On rit, souvent, aux situations provoquées par le réalisateur, souvent savoureuses et loufoques, voire grotesques, à la manière d'une comédie humaine, où l'humanité la plus potache peut surgir à n'importe quel moment : faux clip d'une chanteuse pop, personnages ridicules, discussion sur la prostate... On pleure, aussi, devant l'âpreté de cette vieillesse, corps et âmes décaties par les années, orgueil des succès d'autrefois et des gloires d'antan, comme le montre si bien Jane Fonda dans son personnage d'actrice mûre et acerbe ou la tirade, terrible de Rachel Weisz à son père.
Le film est à couper le souffle dans ses plans et sa photographie, tout est pictural, chaque seconde calculée : harmonie des couleurs, symétrie des décors, point de vue de la caméra qui semble parler d'elle-même sans qu'il n'y ait besoin de mots.

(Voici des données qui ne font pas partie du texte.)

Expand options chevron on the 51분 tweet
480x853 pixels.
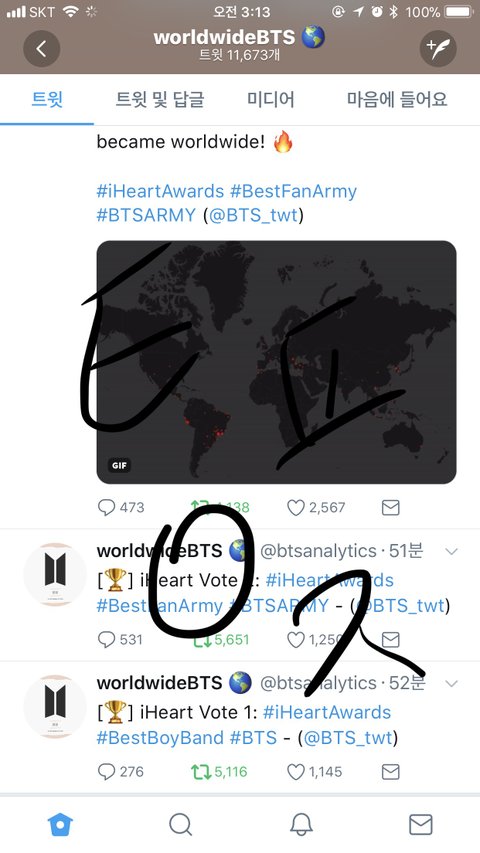pyautogui.click(x=451, y=552)
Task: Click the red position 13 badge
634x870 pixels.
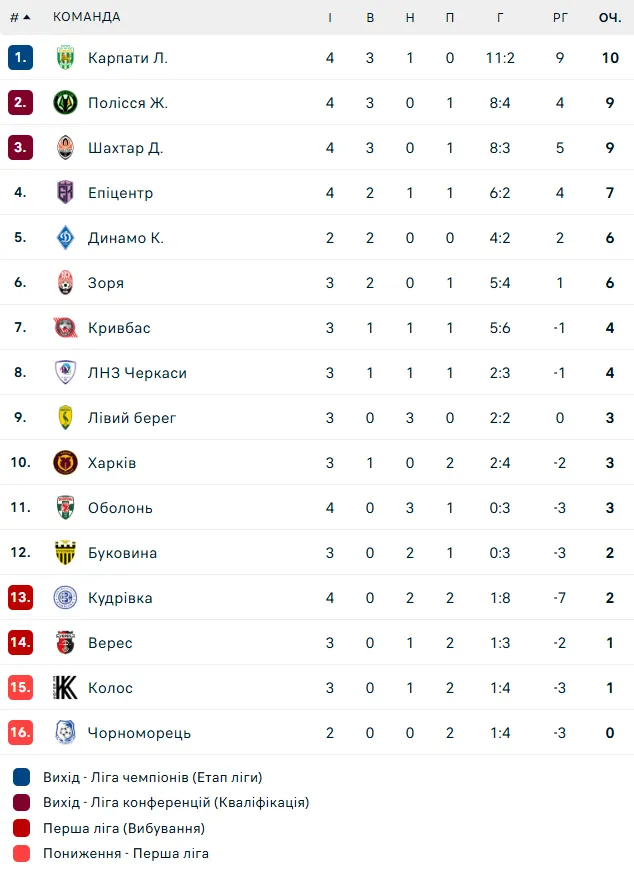Action: pyautogui.click(x=21, y=598)
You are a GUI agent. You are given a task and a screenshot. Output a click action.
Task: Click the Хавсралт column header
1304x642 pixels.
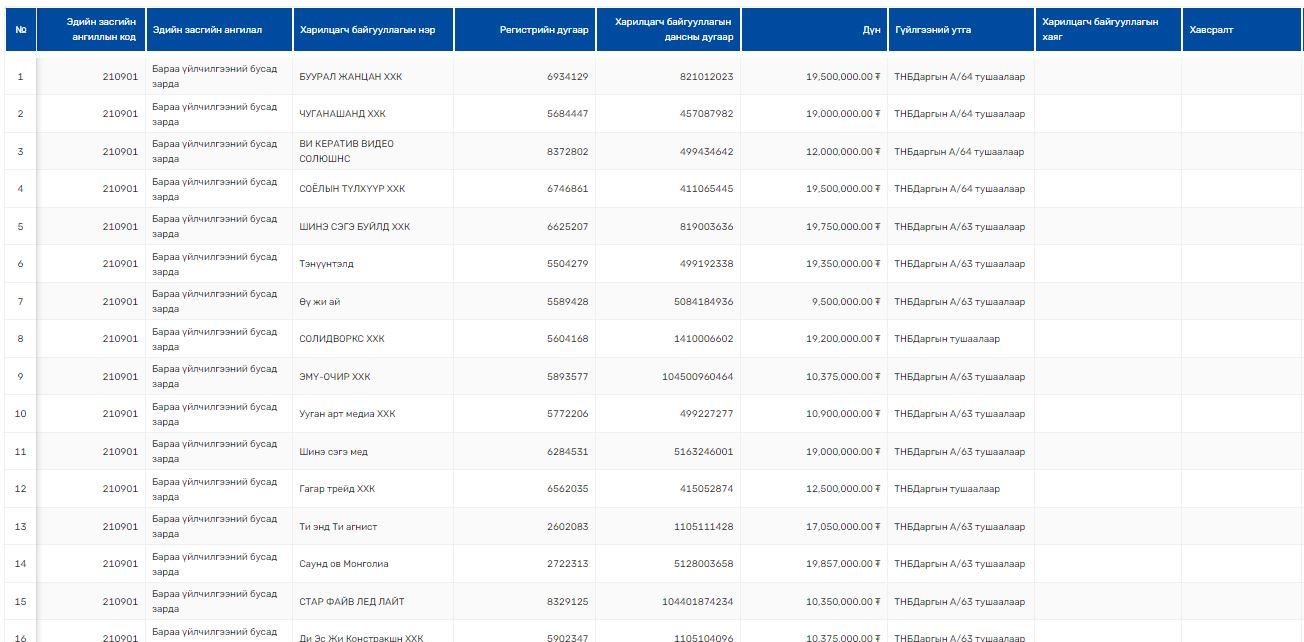tap(1211, 30)
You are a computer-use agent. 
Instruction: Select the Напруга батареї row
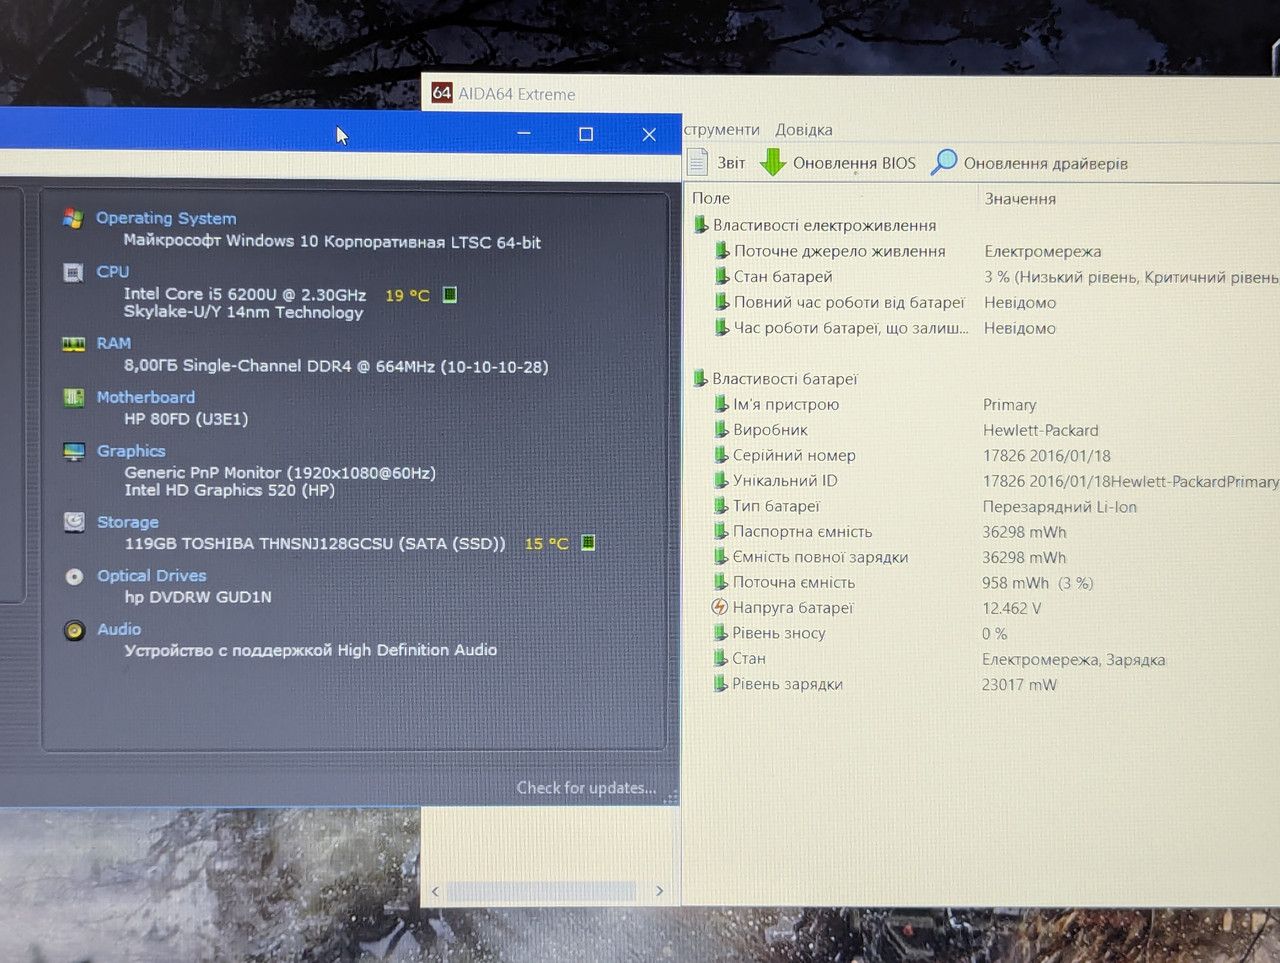pos(981,608)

Et puis il y a cette poésie et cette puissance d'évocation de Sorrentino et ainsi un troupeau de vaches peut se transformer en orchestre, une balle de tennis évoquer la gloire footballistique d'antan, la piscine devient le lieu où des Vénus anadyomènes ne cessent de surgir, évocation d'une jeunesse dans toute sa splendeur face aux yeux pochés et ridés des octogénaires. Les enfants, tous, apprennent, durant le film, la danse, le violon, le vélo. Les vieux, eux, enseignent, sages et en même temps en proie aux doutes. Sorrentino a définitivement quelque chose de proustien dans sa manière de traiter et de voir les choses, entre distance et tendresse, poésie, romance et symbolique. Les références, les allusions, les sous-intrigues sont nombreuses. Le film est noueux et complexe tout en ayant une grande fluidité stylistique et esthétique, à l'instar de Proust et il s'avère qu'il est impossible à résumer, d'autant plus qu'il ne s'y passe d'apparence pas grand chose mais que c'est la somme extraordinaire de détails tenus qui construit le film et lui donne sa puissance.

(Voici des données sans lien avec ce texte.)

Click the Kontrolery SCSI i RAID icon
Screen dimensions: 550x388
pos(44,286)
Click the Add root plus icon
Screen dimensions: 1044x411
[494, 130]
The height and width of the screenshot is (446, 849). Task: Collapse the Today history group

Le film se termine à Venise, où le compositeur revient, comme dans La Mort à Venise, sauf qu'il y retrouve un élan vital. Il fera son ultime concert et finira par réparer les blessures passées. La cure thermale est devenue une purge, l'occasion non pas de réparer la vieillesse, mais de réparer la vie tout entière. Et contrairement au héros de Thomas Mann, il y retrouve sa jeunesse, sa vitalité, l'apathie a passé, il est temps de vivre. La référence ne tient pas du hasard, la montagne du film est quelque part celle tant et tant décrite par l'écrivain allemand. Le film termine sur un plan magnifique, celui d'un dernier concert, pure émotion de 5 minutes, sans parole, simplement un orchestre qui joue, et un public, ébahi qui regarde. Le temps retrouvé.